Enterprise risk (ranked)​

  1. Credential theft and account takeover — highest immediate business impact; stolen session tokens can bypass MFA in some flows.
  2. Data exfiltration / fraud — rapid monetization from stolen wallets and banking credentials.
  3. Lateral movement and secondary payloads — compromised credentials may allow attackers to deploy RATs or ransomware subsequently.
  4. Compliance and reputational damage — breaches involving customer records or financial access can trigger regulatory exposure and brand damage.

Operational playbook for defenders (concise steps)​

  1. Immediately deploy detections for explorer.exe → mshta.exe and mshta.exe → PowerShell call chains.
  2. Add SIEM rules to flag PowerShell -EncodedCommand usage and large PNG fetches followed by memory‑only process creations.
  3. Push a targeted one‑line user warning through internal channels: “Never paste commands from websites or videos into Run, CMD, or PowerShell.”
  4. Roll out a temporary policy to block mshta.exe where business operations allow and enable PowerShell Constrained Language Mode on high‑risk endpoints.
  5. Prepare a forensic runbook that prioritizes RAM capture, RunMRU review, and session revocation for suspected compromises.

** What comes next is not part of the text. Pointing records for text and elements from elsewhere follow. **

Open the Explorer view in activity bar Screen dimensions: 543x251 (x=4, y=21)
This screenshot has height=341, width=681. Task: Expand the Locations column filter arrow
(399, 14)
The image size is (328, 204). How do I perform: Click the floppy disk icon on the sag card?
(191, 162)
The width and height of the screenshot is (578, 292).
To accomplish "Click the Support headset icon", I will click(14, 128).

What vendors and defenders should watch next​

  • Migration of stego techniques into other common image formats or the use of CDN caching to further blur indicators.
  • Increased automation of the lure creation pipeline (templated Windows Update screens in multiple languages), which would broaden victim reach.
  • Cross‑family re-use: campaign actors may begin delivering other commodity tools (NetSupport, AsyncRAT, or ransomware droppers) using the same flow. Historical ClickFix waves have pivoted payloads rapidly.

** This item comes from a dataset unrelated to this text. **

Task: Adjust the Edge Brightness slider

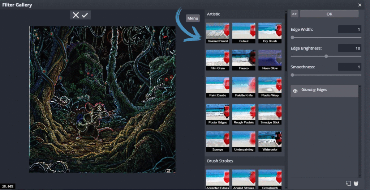Action: (326, 56)
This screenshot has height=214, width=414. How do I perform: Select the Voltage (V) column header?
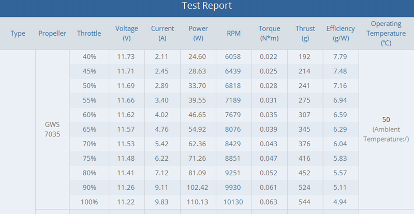coord(127,34)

Final verdict and recommended posture​

The ClickFix fake Windows 11 update campaign is a clear example of social engineering amplified by modern stealth techniques. Its novelty lies less in exploit complexity and more in operational craft: an intuitive, authoritative UI married to a fileless stego loader yields a high-payoff attack that’s difficult to detect using legacy heuristics.
Defense is straightforward in concept but demanding in practice: remove the enabling user habit, harden PowerShell and mshta usage, and require robust EDR/SIEM telemetry to catch the in-memory reconstruction phase. Law enforcement takedowns help, but they are not a substitute for durable enterprise controls and focused user education.
The threat remains active and adaptable; organizations should treat the campaign as high-priority, immediately review Run box usage and PowerShell policies, and operationalize memory capture and session revocation steps in their incident response playbooks. Conclusion: the bad actors have shown they can make pixels do the dirty work — defenders must respond by hardening both the technical stack and the one human habit the attack chain exploits.